Information being sent to Rome respecting the havoc and spoil that was carrying on among the revenues and lands of the Priory of Selborne, as we may suppose by the Bishop of Winchester, its visitor, Pope Martin,* as soon as the news of these proceedings came before him, issued forth a bull, in which he enjoins his commissary immediately to revoke all the property that had been alienated.

In this instrument his holiness accuses the prior and canons of having granted away (they themselves and their predecessors) to certain clerks and laymen their tithes, lands, rents, tenements, and possessions, to some of them for their lives, to others for an undue term of years, and to some again for a perpetuity, to the great and heavy detriment of the monastery; and these leases were granted, he continues to add, under their own hands, with the sanction of an oath and the renunciation of all right and claims, and under penalties, if the right was not made good.—But it will be best to give an abstract from the bull.

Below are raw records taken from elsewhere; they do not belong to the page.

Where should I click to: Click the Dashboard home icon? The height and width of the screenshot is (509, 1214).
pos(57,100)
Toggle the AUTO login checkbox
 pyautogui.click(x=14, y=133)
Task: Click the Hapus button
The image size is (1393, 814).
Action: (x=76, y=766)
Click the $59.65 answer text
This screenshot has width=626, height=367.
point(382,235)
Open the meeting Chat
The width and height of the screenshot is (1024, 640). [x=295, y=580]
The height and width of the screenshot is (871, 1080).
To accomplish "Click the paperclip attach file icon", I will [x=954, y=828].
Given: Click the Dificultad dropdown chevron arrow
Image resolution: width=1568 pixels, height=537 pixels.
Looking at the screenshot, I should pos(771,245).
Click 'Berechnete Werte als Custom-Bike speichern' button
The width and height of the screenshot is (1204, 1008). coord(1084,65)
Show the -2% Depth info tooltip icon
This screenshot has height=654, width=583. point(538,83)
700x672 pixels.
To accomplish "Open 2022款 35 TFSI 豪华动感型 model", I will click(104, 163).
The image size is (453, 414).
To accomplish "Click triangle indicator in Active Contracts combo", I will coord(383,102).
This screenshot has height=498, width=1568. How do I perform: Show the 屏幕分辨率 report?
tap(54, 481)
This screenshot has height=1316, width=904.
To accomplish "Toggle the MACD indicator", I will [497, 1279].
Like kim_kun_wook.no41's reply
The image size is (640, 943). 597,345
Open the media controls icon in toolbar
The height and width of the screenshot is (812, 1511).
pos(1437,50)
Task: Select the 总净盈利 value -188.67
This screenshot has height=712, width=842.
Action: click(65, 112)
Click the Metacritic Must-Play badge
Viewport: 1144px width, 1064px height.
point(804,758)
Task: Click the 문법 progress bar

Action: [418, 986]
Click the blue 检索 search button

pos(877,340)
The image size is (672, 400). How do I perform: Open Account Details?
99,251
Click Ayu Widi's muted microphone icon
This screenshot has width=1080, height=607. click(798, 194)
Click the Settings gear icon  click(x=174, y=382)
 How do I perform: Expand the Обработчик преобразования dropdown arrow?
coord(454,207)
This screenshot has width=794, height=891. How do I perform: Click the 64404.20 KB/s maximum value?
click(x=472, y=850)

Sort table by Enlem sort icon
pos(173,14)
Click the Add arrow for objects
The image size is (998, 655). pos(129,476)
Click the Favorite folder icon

N. 298. Pope Martin’s bull touching the revoking of certaine things alienated from the Priory of Seleburne. Pontif. sui ann. i.

“Martinus Eps. servus servorum Dei. Dilecto filio Priori de Suthvale Wyntonien, dioc. Salutem & apostolicam ben. Ad audientiam nostram pervenit quam tam dilecti filii prior et conventus monasterii de Seleburn per Priorem soliti gubernari ordinis Sti. Augustini Winton, dioc. quam de predecessores eorum decimas, terras, redditus, domes, possessiones, vineas, et quedam alia bona

* Pope Martin V. chosen about 1417. He attempted to reform the church, but died in 1431, just as he had summoned the Council of Basil.

Should have been no doubt Southwick, a priory under Portsdown.

Mr. Barrington is of opinion that anciently the English vinea was in almost every instance an orchard; not perhaps always of apples merely, but of other fruits; as cherries, plums, and currants. We still say a plum or cherry-orchard.—See Archæologia, vol. iii.

In the instance above, the Pope’s secretary might insert vineas merely because they were a species of cultivation familiar to him in Italy.